[Stored data entries]
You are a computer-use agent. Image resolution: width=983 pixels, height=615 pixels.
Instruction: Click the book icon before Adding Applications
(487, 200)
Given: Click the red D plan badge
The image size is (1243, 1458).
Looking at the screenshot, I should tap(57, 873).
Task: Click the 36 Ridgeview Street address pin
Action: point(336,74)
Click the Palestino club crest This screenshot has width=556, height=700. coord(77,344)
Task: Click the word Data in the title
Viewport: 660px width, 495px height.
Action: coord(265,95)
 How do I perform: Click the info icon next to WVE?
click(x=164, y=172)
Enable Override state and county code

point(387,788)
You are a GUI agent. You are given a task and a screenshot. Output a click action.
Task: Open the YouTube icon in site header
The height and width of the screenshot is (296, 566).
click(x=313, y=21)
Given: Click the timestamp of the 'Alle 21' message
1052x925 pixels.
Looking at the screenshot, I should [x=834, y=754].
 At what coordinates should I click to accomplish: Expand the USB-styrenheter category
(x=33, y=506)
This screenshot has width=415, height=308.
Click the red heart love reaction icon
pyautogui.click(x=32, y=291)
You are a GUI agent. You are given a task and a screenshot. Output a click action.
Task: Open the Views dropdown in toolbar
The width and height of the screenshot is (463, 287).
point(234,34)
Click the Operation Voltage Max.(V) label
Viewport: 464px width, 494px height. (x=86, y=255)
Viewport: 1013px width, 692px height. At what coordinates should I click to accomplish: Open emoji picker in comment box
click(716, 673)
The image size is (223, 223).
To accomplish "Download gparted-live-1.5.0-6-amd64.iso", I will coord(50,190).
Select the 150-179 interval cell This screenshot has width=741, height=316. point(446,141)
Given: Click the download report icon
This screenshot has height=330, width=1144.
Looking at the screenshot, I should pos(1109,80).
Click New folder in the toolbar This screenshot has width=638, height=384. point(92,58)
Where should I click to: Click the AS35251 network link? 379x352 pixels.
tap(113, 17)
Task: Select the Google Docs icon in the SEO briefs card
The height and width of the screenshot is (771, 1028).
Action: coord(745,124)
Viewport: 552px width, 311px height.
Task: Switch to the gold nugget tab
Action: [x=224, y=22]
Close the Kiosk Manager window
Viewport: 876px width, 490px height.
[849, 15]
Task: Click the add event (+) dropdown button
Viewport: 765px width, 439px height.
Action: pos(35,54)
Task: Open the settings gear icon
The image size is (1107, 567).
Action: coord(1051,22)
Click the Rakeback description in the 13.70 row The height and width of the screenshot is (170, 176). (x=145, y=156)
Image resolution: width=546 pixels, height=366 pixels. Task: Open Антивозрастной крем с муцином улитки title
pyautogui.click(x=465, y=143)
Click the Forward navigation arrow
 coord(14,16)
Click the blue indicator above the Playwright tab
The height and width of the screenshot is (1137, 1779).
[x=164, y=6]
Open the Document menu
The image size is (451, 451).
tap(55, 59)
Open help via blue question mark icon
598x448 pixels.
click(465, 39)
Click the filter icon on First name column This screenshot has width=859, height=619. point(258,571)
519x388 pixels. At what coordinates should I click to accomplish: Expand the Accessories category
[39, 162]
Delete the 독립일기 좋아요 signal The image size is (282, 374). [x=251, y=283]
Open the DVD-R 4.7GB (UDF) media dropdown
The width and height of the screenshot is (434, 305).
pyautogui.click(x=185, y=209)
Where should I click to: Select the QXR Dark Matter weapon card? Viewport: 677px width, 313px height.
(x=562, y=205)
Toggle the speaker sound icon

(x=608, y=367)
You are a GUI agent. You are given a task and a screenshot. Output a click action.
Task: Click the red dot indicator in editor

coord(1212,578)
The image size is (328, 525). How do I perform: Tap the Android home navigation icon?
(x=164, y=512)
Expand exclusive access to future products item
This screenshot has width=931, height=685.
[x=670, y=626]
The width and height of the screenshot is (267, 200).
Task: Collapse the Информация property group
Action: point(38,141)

= Assignment =
Without altering a single word, transcribe the entries above.

= Written solution =
You are a computer-use agent. Image resolution: width=983 pixels, height=615 pixels.
Instruction: Click the book icon before Adding Applications
(487, 200)
Given: Click the red D plan badge
The image size is (1243, 1458).
Looking at the screenshot, I should tap(57, 873).
Task: Click the 36 Ridgeview Street address pin
Action: point(336,74)
Click the Palestino club crest This screenshot has width=556, height=700. coord(77,344)
Task: Click the word Data in the title
Viewport: 660px width, 495px height.
Action: coord(265,95)
 How do I perform: Click the info icon next to WVE?
click(x=164, y=172)
Enable Override state and county code

point(387,788)
You are a GUI agent. You are given a task and a screenshot. Output a click action.
Task: Open the YouTube icon in site header
The height and width of the screenshot is (296, 566).
click(x=313, y=21)
Given: Click the timestamp of the 'Alle 21' message
1052x925 pixels.
Looking at the screenshot, I should [x=834, y=754].
 At what coordinates should I click to accomplish: Expand the USB-styrenheter category
(x=33, y=506)
This screenshot has width=415, height=308.
Click the red heart love reaction icon
pyautogui.click(x=32, y=291)
You are a GUI agent. You are given a task and a screenshot. Output a click action.
Task: Open the Views dropdown in toolbar
The width and height of the screenshot is (463, 287).
point(234,34)
Click the Operation Voltage Max.(V) label
Viewport: 464px width, 494px height. (x=86, y=255)
Viewport: 1013px width, 692px height. At what coordinates should I click to accomplish: Open emoji picker in comment box
click(716, 673)
The image size is (223, 223).
To accomplish "Download gparted-live-1.5.0-6-amd64.iso", I will coord(50,190).
Select the 150-179 interval cell This screenshot has width=741, height=316. point(446,141)
Given: Click the download report icon
This screenshot has height=330, width=1144.
Looking at the screenshot, I should pos(1109,80).
Click New folder in the toolbar This screenshot has width=638, height=384. point(92,58)
Where should I click to: Click the AS35251 network link? 379x352 pixels.
tap(113, 17)
Task: Select the Google Docs icon in the SEO briefs card
The height and width of the screenshot is (771, 1028).
Action: coord(745,124)
Viewport: 552px width, 311px height.
Task: Switch to the gold nugget tab
Action: [x=224, y=22]
Close the Kiosk Manager window
Viewport: 876px width, 490px height.
[849, 15]
Task: Click the add event (+) dropdown button
Viewport: 765px width, 439px height.
Action: pos(35,54)
Task: Open the settings gear icon
The image size is (1107, 567).
Action: coord(1051,22)
Click the Rakeback description in the 13.70 row The height and width of the screenshot is (170, 176). (x=145, y=156)
Image resolution: width=546 pixels, height=366 pixels. Task: Open Антивозрастной крем с муцином улитки title
pyautogui.click(x=465, y=143)
Click the Forward navigation arrow
 coord(14,16)
Click the blue indicator above the Playwright tab
The height and width of the screenshot is (1137, 1779).
[x=164, y=6]
Open the Document menu
The image size is (451, 451).
tap(55, 59)
Open help via blue question mark icon
598x448 pixels.
click(465, 39)
Click the filter icon on First name column This screenshot has width=859, height=619. point(258,571)
519x388 pixels. At what coordinates should I click to accomplish: Expand the Accessories category
[39, 162]
Delete the 독립일기 좋아요 signal The image size is (282, 374). [x=251, y=283]
Open the DVD-R 4.7GB (UDF) media dropdown
The width and height of the screenshot is (434, 305).
pyautogui.click(x=185, y=209)
Where should I click to: Select the QXR Dark Matter weapon card? Viewport: 677px width, 313px height.
(x=562, y=205)
Toggle the speaker sound icon

(x=608, y=367)
You are a GUI agent. You are given a task and a screenshot. Output a click action.
Task: Click the red dot indicator in editor

coord(1212,578)
The image size is (328, 525). How do I perform: Tap the Android home navigation icon?
(x=164, y=512)
Expand exclusive access to future products item
This screenshot has width=931, height=685.
[x=670, y=626]
The width and height of the screenshot is (267, 200).
Task: Collapse the Информация property group
Action: point(38,141)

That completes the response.